* Short task *
Echo the entries starting at the line that contains "Task: Click the" and ending at the line that contains "(1029, 118)", including both of those lines. Leave the pictures out of your answer.

* Task data *
━━━━━━
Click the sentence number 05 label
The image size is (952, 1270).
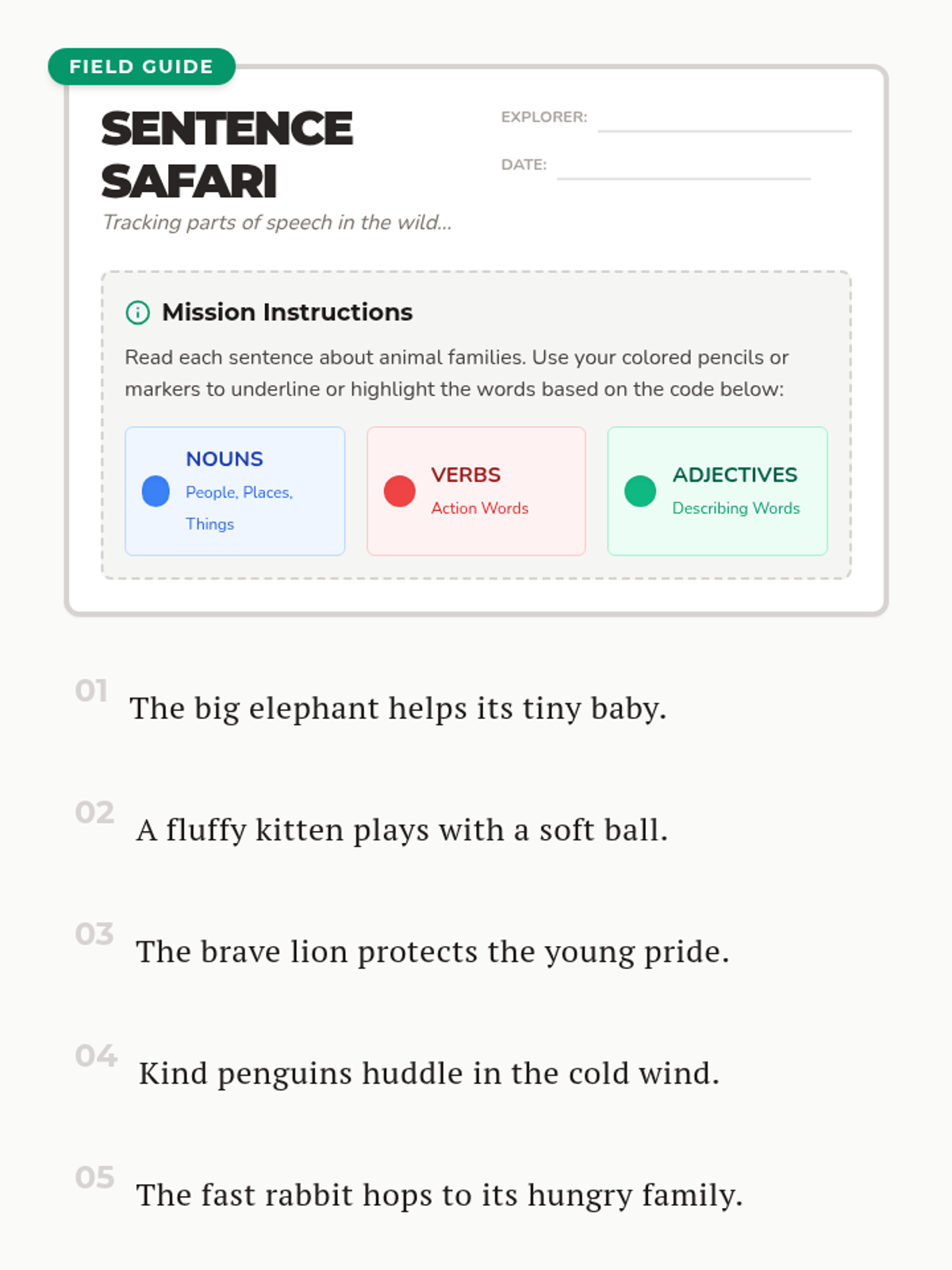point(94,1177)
━━━━━━
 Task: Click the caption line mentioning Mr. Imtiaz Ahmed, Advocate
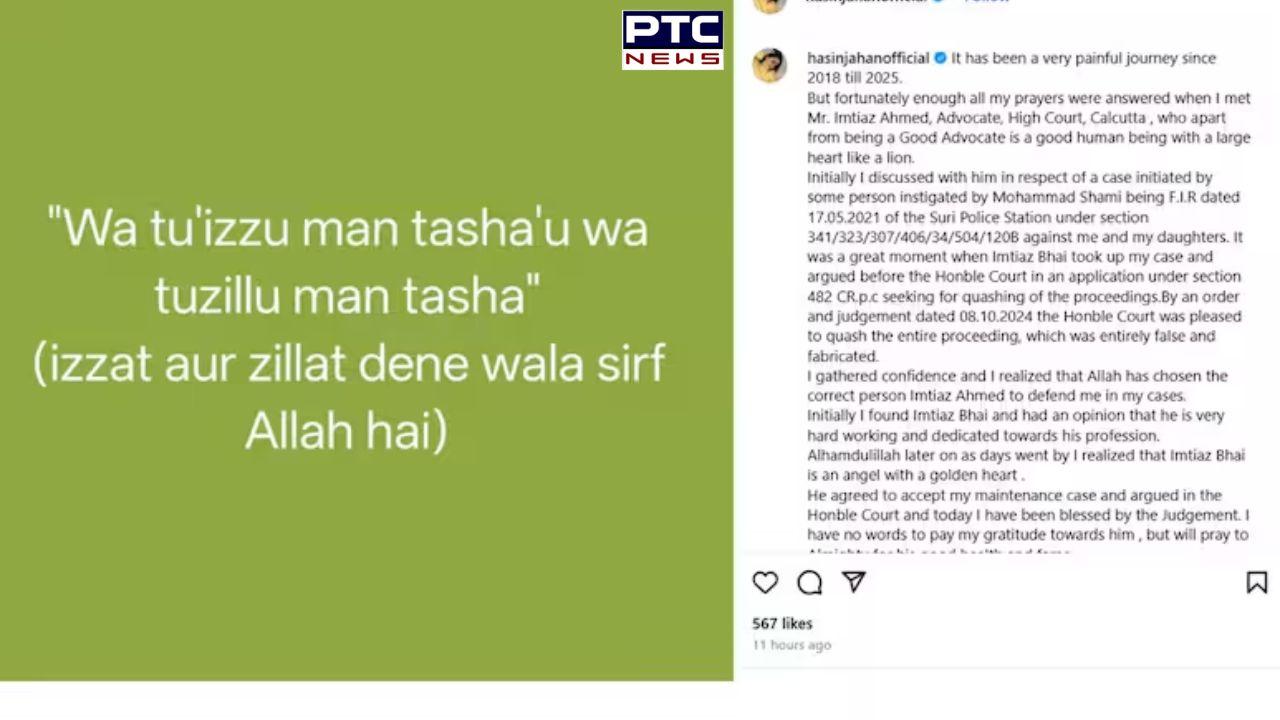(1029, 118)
━━━━━━
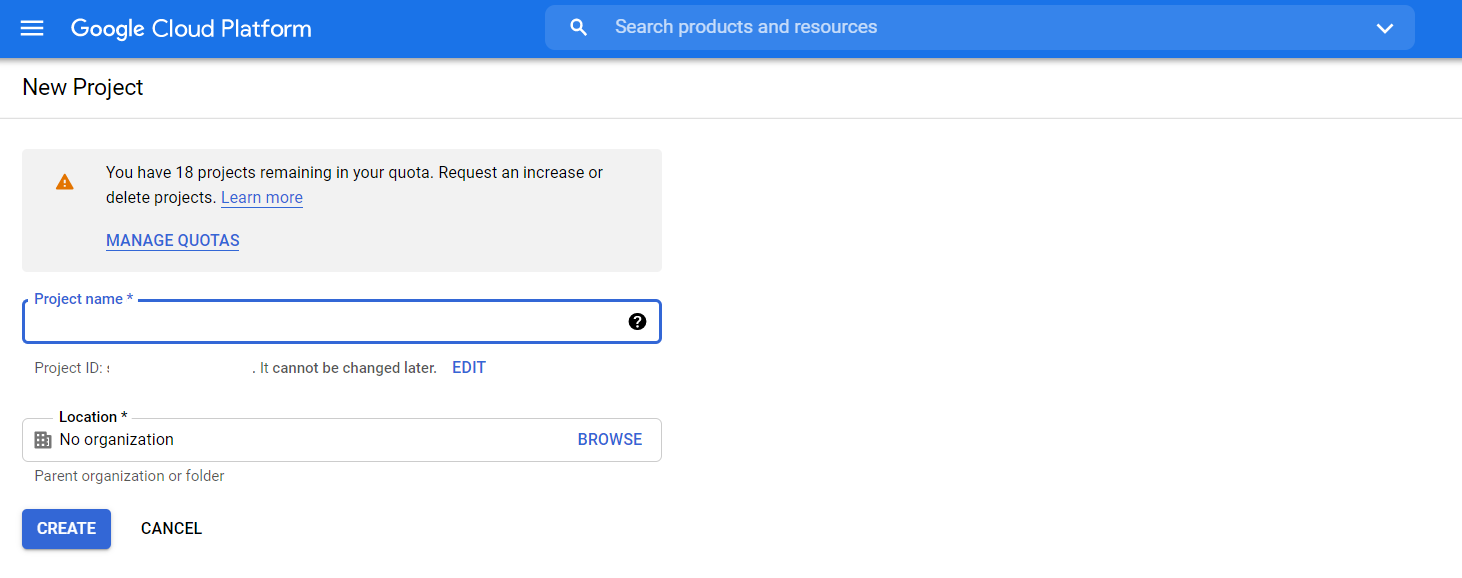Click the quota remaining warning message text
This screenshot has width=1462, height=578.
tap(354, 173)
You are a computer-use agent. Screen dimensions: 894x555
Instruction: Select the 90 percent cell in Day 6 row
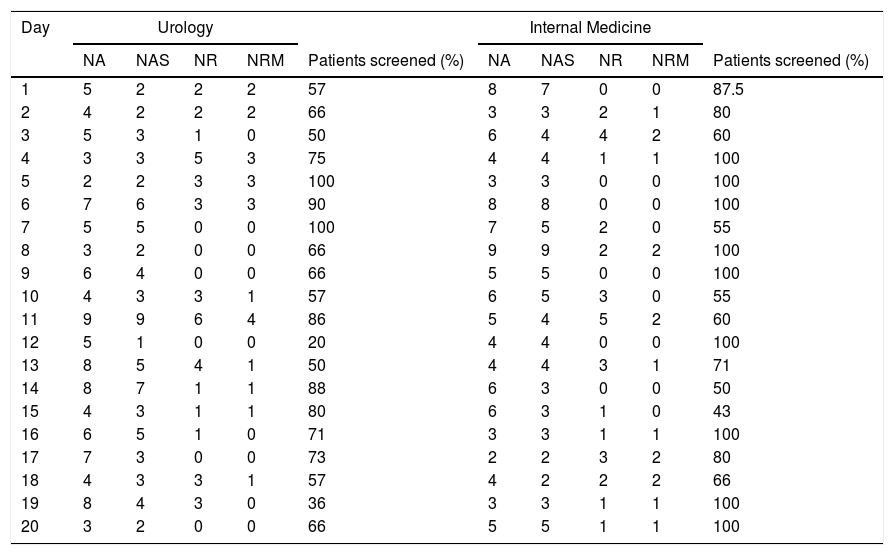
━━━━━━
* Reply *
 Task: Click the caption line mentioning Mr. Imtiaz Ahmed, Advocate
(1029, 118)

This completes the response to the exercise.